Когда Хилари слез на землю с малышом, который неловко приткнулся у него под мышкой, какая-то пожилая женщина гневно выговорила ему:

— Пора бы знать, эдакому малолетке тут не место.

Он протиснулся мимо нее, онемев от смущенья, и наконец опустил малыша на землю в укромном уголке между двумя автоприцепами.

Потом они в смятении глянули друг на друга, малыш все еще всхлипывал, лицо сплошь в грязных брызгах слез.

Хилари не говорил ни слова. Он стоял молча, не спускал глаз с малыша, исполненный ненависти к существу, из-за которого попал в такое затруднительное положение, оказался в дураках. Трусоват ты, Жан, трусоват.

— Хочу назад мои красные перчатки, — шептал Жан.

Теперь будешь знать, счастье не покупается, холодно подумал Хилари. А вслух сказал:

— Раз кому-то сделал подарок, это уже навсегда.

Жан перестал всхлипывать, только стоял, весь дрожа, и не сводил с Хилари широко раскрытых глаз. Теперь будешь знать, что такое отчаяние, беспощадно подумал Хилари, поделом тебе; но за его гневом крылось возбуждающее его собственный интерес удовольствие — он знал, чем сильнее малыш расстроится сейчас, тем больше будет утешение, которое придется ему предложить.
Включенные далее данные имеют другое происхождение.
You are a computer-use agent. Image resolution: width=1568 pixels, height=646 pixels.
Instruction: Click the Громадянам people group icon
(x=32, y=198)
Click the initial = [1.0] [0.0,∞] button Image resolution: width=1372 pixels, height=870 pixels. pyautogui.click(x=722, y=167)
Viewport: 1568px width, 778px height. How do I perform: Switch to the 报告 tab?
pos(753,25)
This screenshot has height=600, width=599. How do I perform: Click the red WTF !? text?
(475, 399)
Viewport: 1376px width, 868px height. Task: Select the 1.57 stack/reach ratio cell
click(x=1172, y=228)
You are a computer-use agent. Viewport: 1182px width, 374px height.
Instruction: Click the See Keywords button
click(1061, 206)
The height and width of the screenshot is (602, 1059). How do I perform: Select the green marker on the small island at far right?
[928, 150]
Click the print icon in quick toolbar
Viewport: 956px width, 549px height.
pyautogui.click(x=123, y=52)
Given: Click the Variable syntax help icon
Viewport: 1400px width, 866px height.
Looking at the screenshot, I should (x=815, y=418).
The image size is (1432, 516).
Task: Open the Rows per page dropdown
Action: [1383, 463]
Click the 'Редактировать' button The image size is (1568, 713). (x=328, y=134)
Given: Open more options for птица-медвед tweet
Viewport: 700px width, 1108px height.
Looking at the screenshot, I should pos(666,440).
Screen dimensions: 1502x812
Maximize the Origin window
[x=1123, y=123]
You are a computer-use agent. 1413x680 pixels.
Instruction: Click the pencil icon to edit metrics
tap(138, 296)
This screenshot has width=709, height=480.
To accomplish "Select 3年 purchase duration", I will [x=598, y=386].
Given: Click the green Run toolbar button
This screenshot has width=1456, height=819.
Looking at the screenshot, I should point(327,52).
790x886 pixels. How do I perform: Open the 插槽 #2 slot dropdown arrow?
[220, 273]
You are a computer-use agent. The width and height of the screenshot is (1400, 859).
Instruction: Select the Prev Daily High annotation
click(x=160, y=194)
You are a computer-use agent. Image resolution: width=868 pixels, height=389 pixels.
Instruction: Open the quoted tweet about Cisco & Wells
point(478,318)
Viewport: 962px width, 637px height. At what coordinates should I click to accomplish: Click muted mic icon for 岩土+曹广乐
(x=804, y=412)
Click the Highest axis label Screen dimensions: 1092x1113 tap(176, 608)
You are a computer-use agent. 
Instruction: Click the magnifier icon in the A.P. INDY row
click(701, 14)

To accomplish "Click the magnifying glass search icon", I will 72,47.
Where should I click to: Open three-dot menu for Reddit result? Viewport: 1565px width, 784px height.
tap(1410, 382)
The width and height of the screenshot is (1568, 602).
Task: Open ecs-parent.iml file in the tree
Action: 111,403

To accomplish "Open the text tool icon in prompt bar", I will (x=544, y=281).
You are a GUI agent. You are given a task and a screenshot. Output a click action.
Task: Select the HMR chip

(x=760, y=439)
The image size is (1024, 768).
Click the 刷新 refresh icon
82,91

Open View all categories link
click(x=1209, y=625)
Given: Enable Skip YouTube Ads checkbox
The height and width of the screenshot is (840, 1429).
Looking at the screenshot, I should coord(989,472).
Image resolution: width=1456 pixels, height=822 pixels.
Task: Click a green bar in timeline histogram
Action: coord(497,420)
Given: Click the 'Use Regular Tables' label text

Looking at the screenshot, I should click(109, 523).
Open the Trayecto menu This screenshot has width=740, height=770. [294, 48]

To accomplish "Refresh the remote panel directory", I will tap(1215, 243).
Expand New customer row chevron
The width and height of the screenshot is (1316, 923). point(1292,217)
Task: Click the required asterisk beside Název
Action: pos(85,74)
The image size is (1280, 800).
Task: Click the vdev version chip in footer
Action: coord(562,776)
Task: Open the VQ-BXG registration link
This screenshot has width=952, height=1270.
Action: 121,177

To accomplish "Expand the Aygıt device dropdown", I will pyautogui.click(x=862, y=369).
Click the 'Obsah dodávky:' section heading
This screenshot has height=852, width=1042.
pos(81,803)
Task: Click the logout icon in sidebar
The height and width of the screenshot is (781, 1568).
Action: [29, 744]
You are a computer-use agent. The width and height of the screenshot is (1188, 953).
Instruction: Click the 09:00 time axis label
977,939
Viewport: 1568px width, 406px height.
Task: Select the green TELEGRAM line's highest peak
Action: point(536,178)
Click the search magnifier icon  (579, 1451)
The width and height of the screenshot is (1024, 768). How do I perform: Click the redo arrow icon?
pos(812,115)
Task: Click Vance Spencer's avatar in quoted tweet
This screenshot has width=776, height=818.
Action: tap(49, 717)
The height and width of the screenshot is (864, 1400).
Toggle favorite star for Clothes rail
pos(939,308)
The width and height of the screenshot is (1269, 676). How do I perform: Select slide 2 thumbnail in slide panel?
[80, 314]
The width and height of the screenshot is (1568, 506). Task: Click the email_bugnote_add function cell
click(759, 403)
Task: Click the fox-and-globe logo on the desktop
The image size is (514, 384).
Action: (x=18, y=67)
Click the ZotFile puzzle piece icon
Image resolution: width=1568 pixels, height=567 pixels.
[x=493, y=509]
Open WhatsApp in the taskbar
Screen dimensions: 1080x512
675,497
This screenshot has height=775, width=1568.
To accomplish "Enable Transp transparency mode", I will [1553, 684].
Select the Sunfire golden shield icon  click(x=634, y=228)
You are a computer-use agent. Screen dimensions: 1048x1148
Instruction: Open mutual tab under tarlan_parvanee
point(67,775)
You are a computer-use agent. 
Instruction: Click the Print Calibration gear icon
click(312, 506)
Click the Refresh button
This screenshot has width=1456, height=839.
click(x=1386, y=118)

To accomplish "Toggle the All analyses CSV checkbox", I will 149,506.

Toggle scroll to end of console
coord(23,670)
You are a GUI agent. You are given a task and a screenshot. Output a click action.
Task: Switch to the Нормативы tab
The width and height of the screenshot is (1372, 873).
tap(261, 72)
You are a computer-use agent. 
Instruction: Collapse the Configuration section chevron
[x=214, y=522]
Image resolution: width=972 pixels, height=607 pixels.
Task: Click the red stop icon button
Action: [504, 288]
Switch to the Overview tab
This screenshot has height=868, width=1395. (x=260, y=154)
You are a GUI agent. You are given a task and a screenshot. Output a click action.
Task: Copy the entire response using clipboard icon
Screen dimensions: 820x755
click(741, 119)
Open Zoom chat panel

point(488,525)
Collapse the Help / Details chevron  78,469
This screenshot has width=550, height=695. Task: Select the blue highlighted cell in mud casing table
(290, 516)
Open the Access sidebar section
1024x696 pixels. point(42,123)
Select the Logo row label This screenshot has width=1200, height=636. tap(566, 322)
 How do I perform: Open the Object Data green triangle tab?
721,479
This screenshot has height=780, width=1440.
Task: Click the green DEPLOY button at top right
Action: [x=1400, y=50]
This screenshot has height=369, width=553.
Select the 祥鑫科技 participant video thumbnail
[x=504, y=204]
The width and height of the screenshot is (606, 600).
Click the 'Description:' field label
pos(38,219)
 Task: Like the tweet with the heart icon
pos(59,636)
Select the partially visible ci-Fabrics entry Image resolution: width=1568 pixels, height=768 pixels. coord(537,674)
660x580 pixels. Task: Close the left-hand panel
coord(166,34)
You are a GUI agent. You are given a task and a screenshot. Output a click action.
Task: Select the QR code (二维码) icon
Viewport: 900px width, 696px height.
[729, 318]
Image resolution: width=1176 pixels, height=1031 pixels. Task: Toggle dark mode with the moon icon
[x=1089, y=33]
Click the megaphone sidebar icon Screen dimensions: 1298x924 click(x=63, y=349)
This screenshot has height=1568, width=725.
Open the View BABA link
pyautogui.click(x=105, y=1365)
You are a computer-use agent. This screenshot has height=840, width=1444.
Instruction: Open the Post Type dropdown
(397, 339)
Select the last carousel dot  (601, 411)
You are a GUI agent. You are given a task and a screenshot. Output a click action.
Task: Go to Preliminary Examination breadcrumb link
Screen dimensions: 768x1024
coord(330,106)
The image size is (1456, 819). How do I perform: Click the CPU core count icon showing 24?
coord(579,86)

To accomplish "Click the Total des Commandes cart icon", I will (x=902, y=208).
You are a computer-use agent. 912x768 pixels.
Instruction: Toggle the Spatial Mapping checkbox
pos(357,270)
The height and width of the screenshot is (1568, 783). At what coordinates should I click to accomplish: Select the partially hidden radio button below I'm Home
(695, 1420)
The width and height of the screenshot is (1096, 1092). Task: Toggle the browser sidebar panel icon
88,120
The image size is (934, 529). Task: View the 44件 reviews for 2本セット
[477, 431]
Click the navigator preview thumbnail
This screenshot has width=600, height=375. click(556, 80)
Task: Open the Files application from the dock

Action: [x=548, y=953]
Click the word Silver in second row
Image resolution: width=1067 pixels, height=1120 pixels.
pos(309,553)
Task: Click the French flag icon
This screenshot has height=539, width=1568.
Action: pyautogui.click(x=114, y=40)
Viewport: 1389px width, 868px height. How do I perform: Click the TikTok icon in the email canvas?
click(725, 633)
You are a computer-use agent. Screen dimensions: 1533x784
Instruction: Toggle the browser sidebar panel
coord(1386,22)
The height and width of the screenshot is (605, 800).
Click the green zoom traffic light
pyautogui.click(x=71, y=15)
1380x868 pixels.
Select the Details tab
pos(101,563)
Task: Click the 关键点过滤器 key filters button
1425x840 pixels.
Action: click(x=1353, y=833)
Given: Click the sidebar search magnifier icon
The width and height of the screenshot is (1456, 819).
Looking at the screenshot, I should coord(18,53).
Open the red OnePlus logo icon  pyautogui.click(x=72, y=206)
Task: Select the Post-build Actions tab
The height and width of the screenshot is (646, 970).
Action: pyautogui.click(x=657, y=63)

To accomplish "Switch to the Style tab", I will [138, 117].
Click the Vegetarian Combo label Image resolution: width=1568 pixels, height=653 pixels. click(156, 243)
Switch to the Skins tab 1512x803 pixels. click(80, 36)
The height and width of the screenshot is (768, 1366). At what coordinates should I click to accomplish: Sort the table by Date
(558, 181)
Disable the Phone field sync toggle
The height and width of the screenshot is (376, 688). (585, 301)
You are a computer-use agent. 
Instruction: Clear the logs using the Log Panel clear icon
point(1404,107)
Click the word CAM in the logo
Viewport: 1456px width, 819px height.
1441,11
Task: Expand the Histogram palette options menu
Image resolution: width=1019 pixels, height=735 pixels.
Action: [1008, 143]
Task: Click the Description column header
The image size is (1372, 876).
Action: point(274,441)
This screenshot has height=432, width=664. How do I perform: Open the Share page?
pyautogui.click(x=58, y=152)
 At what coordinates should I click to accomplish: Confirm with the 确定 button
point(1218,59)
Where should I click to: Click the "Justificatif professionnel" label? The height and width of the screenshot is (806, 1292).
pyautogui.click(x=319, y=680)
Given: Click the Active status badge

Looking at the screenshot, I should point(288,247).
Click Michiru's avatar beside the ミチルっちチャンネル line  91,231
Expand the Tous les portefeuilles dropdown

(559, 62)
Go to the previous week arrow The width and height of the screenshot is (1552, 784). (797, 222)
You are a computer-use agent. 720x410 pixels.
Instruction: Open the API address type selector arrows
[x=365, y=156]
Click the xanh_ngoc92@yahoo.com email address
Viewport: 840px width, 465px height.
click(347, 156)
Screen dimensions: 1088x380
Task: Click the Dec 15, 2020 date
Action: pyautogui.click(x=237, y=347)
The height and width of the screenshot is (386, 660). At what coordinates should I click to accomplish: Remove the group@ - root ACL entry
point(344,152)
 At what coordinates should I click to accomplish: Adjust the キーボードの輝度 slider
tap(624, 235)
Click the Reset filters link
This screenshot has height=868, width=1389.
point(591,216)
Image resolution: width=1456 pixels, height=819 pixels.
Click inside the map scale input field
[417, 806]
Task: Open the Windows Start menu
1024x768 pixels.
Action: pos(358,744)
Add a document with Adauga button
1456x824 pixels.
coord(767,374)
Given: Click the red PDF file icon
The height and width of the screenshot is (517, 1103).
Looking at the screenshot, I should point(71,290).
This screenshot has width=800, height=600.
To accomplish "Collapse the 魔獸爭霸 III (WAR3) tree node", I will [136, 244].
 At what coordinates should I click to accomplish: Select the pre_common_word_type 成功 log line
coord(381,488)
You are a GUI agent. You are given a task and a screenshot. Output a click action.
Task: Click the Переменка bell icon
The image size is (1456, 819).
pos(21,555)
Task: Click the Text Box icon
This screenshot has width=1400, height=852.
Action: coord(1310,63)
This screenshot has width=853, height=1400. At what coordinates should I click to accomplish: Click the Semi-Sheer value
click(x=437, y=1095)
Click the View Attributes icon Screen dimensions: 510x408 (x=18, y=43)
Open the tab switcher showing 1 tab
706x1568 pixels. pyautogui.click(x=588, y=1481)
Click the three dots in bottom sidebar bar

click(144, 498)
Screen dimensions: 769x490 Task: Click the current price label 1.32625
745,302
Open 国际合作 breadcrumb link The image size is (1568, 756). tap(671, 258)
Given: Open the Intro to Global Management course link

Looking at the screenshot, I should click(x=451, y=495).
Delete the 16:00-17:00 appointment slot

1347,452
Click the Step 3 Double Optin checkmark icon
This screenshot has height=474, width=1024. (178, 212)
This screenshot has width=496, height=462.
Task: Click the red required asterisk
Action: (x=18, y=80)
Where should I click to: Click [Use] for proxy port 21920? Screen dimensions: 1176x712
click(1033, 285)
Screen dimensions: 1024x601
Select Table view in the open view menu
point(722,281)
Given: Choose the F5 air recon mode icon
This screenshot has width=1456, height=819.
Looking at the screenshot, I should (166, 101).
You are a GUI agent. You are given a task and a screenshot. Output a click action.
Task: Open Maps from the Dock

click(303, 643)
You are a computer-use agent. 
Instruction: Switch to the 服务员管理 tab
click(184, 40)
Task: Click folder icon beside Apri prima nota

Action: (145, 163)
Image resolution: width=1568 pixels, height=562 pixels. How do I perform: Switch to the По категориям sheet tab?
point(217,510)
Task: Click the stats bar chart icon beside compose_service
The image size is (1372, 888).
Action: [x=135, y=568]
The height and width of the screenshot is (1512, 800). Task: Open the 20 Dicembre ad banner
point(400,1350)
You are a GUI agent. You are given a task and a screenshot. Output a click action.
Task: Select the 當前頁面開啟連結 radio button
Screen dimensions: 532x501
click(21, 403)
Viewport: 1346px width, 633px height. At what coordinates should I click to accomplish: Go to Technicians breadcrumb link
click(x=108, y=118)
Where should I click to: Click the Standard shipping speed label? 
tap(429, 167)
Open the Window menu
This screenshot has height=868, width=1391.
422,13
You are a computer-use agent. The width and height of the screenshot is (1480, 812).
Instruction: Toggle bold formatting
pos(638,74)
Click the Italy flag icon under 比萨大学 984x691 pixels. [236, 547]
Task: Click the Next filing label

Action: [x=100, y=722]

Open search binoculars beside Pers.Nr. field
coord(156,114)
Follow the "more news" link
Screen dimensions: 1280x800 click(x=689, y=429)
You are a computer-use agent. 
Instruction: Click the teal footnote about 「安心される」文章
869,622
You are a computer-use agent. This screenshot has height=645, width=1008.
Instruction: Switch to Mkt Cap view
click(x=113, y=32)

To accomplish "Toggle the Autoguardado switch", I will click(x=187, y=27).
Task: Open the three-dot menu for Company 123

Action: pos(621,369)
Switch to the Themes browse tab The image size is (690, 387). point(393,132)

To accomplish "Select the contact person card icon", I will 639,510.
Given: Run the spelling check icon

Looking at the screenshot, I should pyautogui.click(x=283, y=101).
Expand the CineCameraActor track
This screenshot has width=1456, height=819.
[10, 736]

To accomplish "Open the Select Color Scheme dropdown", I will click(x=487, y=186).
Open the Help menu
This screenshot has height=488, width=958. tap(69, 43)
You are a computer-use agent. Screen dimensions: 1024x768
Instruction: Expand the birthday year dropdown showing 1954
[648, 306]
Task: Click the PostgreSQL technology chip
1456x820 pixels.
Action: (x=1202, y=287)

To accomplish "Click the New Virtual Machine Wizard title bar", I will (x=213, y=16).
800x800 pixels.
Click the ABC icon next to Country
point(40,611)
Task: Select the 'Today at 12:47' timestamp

— Я потерял свой шарик, — сказал Жан голосом, лишенным всякой надежды.

— Я куплю тебе другой, — нетерпеливо сказал Хилари, схватил Жана за руку и потащил к торговцу воздушными шарами.

— Вот! — протягивая свой дар, сказал он с такой, как сам понимал, неприемлемой суровостью, что не удивился, когда малыш выпустил веревочку из руки, шар упал наземь и был тотчас затоптан.

Ну и свинство, подумал Хилари; надо начать все сначала, и пусть опять радуется.

— Пойдем испытаем еще вон тот тир, — намеренно безучастным голосом сказал он, показывая на пестро разубранный балаган чуть в стороне, и Жан сказал так же безучастно:

— Ладно, пойдем испытаем.

Но Хилари вдруг спохватился, взглянул на часы — было семь; они уже на четверть часа опоздали в приют и на четверть часа в цирк тоже.

— Нет, мы не можем, — сказал он резко, — нам пора возвращаться, не то я опоздаю.

Теперь Жан превратился в обычного скулящего ребенка, он тянул его за руку.

— Ох, мсье, — канючил он, — очень хочу в этот тир, в этот тир. Пожалуйста, неужели нельзя в этот тир?

— Нет, не можем, — сказал Хилари. С ужасом он услышал свои слова: — Я привел тебя сюда, устроил тебе такое развлечение, а ты… посмотри, как ты себя ведешь.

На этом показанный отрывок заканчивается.